What's In A Cloud?
- By Ralph C. Jensen
- Oct 01, 2009
There were numerous interesting displays and high-level technologies on display during ASIS 2009 in Anaheim. ASIS Europe kicks off its ninth season, April 18-21, 2010, and next year it will be held in Lisbon, Portugal. I mention this because any trip to Europe is bound to be a good time.
At ASIS, I learned an important lesson from Bob Beliles at Hirsch Electronics. Some common issues in business today include: do you know who followed your employees through the door today? Are your employees at their computers or have they left them unattended, exposing your network to a potential security breach?
The headaches come from theft of physical and logical assets, accountability of employee actions and whereabouts, operational gaps in managing employee roles and entitlements and corporate and/or regulatory compliance lapses.
The good news is that organizations don’t have to restructure or perform massive forklift system replacements. Hirsch and numerous IT vendors have combined efforts to close the common gaps in organizational security and help employees to follow applicable policies.
The result is a convergence of security that uses multiple networked databases and information. This convergence provides a holistic approach that enables single step, policy-based physical, logical and network access provisioning throughout user’s lifecycle, physical presence to become policy for granting or denying network access and correlated activity reporting and response.

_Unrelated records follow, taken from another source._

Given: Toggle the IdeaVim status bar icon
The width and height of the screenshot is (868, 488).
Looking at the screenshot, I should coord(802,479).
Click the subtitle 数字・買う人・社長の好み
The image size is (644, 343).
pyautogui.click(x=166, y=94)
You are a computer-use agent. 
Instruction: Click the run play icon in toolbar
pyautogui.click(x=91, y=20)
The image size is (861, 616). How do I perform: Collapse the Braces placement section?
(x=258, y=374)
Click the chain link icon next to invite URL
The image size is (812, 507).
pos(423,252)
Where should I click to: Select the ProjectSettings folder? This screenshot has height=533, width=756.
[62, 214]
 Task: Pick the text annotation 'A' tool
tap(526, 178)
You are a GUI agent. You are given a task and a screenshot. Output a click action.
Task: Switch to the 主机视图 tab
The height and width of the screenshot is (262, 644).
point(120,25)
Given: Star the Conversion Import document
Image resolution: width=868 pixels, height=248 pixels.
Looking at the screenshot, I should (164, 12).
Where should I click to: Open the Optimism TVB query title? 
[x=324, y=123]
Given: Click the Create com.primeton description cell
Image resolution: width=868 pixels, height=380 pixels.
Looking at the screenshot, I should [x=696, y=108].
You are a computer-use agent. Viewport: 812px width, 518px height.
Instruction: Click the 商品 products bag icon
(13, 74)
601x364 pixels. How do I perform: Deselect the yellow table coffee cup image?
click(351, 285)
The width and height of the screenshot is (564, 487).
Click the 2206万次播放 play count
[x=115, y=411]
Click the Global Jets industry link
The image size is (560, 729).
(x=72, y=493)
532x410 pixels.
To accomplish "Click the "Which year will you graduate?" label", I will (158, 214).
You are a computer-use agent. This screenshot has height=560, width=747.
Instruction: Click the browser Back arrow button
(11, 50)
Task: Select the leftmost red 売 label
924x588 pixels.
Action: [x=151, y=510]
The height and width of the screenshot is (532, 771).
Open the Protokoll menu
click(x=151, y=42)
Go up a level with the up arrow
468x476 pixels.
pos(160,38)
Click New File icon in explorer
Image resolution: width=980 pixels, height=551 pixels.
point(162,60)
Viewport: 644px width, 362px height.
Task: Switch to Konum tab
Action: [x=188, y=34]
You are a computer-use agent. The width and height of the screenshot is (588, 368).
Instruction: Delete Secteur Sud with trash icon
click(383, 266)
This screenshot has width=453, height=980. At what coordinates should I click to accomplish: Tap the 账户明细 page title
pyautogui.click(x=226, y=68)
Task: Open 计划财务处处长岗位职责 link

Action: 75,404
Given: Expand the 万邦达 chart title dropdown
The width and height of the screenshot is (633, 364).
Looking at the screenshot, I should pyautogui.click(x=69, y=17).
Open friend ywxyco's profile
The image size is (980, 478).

Here’s how it works. Using established standards from the Trusted Computing Group, Hirsch, Juniper Networks and enterprise core network services provider Infoblox link physical access control events to network access control privileges. The linkage enables physical presence to become a policy for granting or denying network access. An employee must badge in at the door in order to get network access. Short of this, the employee will be denied network access and will be required to make a trip back to a physical credential reader before network access is granted.
I wish we have more time to talk about ASIS, though I’m certain new products and technologies will appear on a regular basis in Security Products magazine. I look forward to sharing more as time goes on. We have several videos posted to our Web site from interviews with vendors and friends. I think you’ll enjoy them as much as we did making the videos.
Ralph C. Jensen is editor-in-chief of Security Today magazine.